Authors: Leon Uris
“From this valley they say you are going,
And I’ll miss your bright voice and sweet smile,
But remember the Red River Valley…”
“Land!” I jumped from my sack and clambered topside. The morning was steamy hot. The transports cut their speed to almost a drift and edged their way to the baked-out, brown-hilled island dead ahead. It became still as death. We began passing ships, dozens of them, lying anchored and manless. Some were rusted and filling with water, like ghost ships. We wove a course between them toward the lifeless-looking land. A thin fog drifted about us. It was eerie to see the still ships and the background of weird, barren ridges, like we had come to the end of the world.
“Where are we?” I asked.
“New Caledonia. We’re pulling into Noumea harbor now. Spooky, isn’t it?”
“Like a devil’s island, I’d say.”
We passed through the mined and netted channels into the harbor. Then I saw it! The United States Navy. All about, battlewagons, carriers, cruisers, destroyers, lay at anchor. So this was where they were hiding.
The bosun’s pipe was heard: “Now hear this, now hear this. All Marines return to your quarters. You will square away and stand by for a practice landing with transport packs.”

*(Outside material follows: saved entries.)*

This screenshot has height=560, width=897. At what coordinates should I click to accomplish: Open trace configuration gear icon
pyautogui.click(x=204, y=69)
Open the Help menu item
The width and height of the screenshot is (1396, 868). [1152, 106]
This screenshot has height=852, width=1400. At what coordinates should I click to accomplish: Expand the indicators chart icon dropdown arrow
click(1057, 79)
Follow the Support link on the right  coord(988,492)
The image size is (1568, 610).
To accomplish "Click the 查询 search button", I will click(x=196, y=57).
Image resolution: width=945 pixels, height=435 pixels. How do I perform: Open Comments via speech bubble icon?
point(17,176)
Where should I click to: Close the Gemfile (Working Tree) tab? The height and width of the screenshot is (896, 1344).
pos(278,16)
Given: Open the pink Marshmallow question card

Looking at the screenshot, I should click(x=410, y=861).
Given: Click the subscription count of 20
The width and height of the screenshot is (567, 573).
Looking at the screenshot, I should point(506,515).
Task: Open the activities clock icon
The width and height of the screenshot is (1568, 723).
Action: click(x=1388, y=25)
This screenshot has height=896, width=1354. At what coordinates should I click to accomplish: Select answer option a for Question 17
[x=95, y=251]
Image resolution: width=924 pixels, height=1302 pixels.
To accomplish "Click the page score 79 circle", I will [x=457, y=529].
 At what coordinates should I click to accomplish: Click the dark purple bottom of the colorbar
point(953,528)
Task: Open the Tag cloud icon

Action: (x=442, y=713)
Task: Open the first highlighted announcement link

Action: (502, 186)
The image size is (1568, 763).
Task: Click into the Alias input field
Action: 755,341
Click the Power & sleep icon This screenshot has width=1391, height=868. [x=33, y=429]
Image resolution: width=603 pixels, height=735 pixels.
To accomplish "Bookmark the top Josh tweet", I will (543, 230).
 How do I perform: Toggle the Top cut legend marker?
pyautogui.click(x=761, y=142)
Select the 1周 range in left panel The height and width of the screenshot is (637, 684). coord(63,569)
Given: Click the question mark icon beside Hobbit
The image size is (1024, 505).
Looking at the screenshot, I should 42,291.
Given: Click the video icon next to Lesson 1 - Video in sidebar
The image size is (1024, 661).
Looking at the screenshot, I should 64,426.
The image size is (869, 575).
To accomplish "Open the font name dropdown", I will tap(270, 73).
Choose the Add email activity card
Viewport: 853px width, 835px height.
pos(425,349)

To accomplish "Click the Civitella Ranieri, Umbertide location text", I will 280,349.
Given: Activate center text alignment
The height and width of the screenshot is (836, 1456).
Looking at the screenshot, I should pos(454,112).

The practice was a mess. We were assigned to the high midship net. It seemed like five hundred feet to the water. Two legs were broken in the transfer to the landing boats below. The heavy load of full upper and lower packs, bedrolls, ammunition, and radios just about sunk us through the boat bottom. We drifted about for a hour and returned to the side of the ship.
Lighttower froze on the net, exhausted, and had to be dragged aboard by Huxley, who was standing on the bridge growling at the mad mess below.
It was brutal and stupid to introduce a green bunch to the tricky nets in such a manner. It was lucky there weren’t a half dozen fatalities. After it was over they were all glad, though, because lighter packs and lower nets would seem like child’s play after this.
The shower was jammed after the practice so I doused my face in my canteen water and went topside. Some gear was lowered into a barge, then the Jacob’s ladder dropped. Two men, a captain and an enlisted man, were climbing aboard. Lieutenant LeForce and Sergeant Paris from Intelligence were waiting to meet them on deck.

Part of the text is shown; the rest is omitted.